Entries from a dataset
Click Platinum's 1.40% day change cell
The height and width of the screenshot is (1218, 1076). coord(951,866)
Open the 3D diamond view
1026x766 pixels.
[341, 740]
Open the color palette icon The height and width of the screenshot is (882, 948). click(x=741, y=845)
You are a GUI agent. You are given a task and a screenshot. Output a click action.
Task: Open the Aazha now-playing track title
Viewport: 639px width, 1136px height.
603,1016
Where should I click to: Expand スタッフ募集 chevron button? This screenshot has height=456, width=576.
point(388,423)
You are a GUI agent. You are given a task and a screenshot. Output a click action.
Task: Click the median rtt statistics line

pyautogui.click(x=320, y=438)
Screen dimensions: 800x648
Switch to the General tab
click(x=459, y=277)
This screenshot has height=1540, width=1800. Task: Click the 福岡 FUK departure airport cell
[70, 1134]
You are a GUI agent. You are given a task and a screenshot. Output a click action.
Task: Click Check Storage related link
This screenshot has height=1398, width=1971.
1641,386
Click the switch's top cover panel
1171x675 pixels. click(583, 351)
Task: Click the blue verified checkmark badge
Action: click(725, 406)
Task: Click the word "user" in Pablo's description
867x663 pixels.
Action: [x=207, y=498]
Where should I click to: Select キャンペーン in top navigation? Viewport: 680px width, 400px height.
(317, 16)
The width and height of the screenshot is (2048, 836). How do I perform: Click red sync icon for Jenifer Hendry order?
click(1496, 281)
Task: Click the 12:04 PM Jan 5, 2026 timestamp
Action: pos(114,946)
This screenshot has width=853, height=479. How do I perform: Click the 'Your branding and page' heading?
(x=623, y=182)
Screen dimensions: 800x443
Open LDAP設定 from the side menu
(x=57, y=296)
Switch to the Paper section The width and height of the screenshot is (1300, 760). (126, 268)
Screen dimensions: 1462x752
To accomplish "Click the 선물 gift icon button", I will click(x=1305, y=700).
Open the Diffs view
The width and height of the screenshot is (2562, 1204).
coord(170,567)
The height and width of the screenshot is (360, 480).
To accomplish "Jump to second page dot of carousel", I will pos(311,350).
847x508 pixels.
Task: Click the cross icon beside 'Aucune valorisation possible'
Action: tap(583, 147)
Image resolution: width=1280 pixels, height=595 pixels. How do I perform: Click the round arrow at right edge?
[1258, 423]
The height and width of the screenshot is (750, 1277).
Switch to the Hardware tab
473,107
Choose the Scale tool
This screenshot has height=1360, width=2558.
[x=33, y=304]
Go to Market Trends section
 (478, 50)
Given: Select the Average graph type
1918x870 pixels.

#### PROBLEM STATEMENT
Rewrite all of the items with "Viewport" swapped for "Window size" and nothing else altered.

#### TASK ANSWER
Click Platinum's 1.40% day change cell
The height and width of the screenshot is (1218, 1076). coord(951,866)
Open the 3D diamond view
1026x766 pixels.
[341, 740]
Open the color palette icon The height and width of the screenshot is (882, 948). click(x=741, y=845)
You are a GUI agent. You are given a task and a screenshot. Output a click action.
Task: Open the Aazha now-playing track title
Window size: 639px width, 1136px height.
603,1016
Where should I click to: Expand スタッフ募集 chevron button? This screenshot has height=456, width=576.
point(388,423)
You are a GUI agent. You are given a task and a screenshot. Output a click action.
Task: Click the median rtt statistics line

pyautogui.click(x=320, y=438)
Screen dimensions: 800x648
Switch to the General tab
click(x=459, y=277)
This screenshot has height=1540, width=1800. Task: Click the 福岡 FUK departure airport cell
[70, 1134]
You are a GUI agent. You are given a task and a screenshot. Output a click action.
Task: Click Check Storage related link
This screenshot has height=1398, width=1971.
1641,386
Click the switch's top cover panel
1171x675 pixels. click(583, 351)
Task: Click the blue verified checkmark badge
Action: click(725, 406)
Task: Click the word "user" in Pablo's description
867x663 pixels.
Action: [x=207, y=498]
Where should I click to: Select キャンペーン in top navigation? Window size: 680px width, 400px height.
(317, 16)
The width and height of the screenshot is (2048, 836). How do I perform: Click red sync icon for Jenifer Hendry order?
click(1496, 281)
Task: Click the 12:04 PM Jan 5, 2026 timestamp
Action: pos(114,946)
This screenshot has width=853, height=479. How do I perform: Click the 'Your branding and page' heading?
(x=623, y=182)
Screen dimensions: 800x443
Open LDAP設定 from the side menu
(x=57, y=296)
Switch to the Paper section The width and height of the screenshot is (1300, 760). (126, 268)
Screen dimensions: 1462x752
To accomplish "Click the 선물 gift icon button", I will click(x=1305, y=700).
Open the Diffs view
The width and height of the screenshot is (2562, 1204).
coord(170,567)
The height and width of the screenshot is (360, 480).
To accomplish "Jump to second page dot of carousel", I will pos(311,350).
847x508 pixels.
Task: Click the cross icon beside 'Aucune valorisation possible'
Action: tap(583, 147)
Image resolution: width=1280 pixels, height=595 pixels. How do I perform: Click the round arrow at right edge?
[1258, 423]
The height and width of the screenshot is (750, 1277).
Switch to the Hardware tab
473,107
Choose the Scale tool
This screenshot has height=1360, width=2558.
[x=33, y=304]
Go to Market Trends section
 (478, 50)
Given: Select the Average graph type
1918x870 pixels.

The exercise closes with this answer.